__WHAT IS ASKED__.
Give the entries from the first one through the line containing "141, 916, 152)", both included, as a JSON list of strings with one string per line and blank lines omitted.
Start of INPUT
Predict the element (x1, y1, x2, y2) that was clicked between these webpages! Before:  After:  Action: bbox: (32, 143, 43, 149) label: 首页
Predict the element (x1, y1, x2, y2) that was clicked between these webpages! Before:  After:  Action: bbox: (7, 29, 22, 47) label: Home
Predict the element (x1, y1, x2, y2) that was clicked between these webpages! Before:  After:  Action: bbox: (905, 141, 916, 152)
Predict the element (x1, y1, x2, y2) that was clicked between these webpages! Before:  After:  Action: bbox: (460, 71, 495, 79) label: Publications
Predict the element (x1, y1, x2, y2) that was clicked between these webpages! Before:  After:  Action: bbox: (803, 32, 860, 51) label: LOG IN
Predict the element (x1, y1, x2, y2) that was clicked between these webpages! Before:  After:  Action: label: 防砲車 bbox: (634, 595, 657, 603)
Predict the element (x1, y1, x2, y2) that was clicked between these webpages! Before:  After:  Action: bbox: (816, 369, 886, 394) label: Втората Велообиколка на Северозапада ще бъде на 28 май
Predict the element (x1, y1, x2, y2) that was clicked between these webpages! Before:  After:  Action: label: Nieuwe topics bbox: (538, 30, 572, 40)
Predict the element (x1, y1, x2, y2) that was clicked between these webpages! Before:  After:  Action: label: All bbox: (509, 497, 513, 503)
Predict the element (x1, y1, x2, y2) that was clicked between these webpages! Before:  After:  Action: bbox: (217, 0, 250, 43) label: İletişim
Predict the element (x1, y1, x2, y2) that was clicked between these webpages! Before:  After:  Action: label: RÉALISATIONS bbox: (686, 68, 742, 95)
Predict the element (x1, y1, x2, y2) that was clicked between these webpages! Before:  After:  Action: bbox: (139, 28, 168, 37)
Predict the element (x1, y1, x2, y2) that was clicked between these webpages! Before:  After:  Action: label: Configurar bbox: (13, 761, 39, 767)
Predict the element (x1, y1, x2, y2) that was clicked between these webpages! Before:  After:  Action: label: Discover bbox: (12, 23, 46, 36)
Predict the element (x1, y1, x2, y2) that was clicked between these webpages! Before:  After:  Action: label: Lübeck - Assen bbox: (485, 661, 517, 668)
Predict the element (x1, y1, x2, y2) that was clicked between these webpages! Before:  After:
End of INPUT
__CORRECT RESPONSE__.
[
  "Predict the element (x1, y1, x2, y2) that was clicked between these webpages! Before:  After:  Action: bbox: (32, 143, 43, 149) label: 首页",
  "Predict the element (x1, y1, x2, y2) that was clicked between these webpages! Before:  After:  Action: bbox: (7, 29, 22, 47) label: Home",
  "Predict the element (x1, y1, x2, y2) that was clicked between these webpages! Before:  After:  Action: bbox: (905, 141, 916, 152)"
]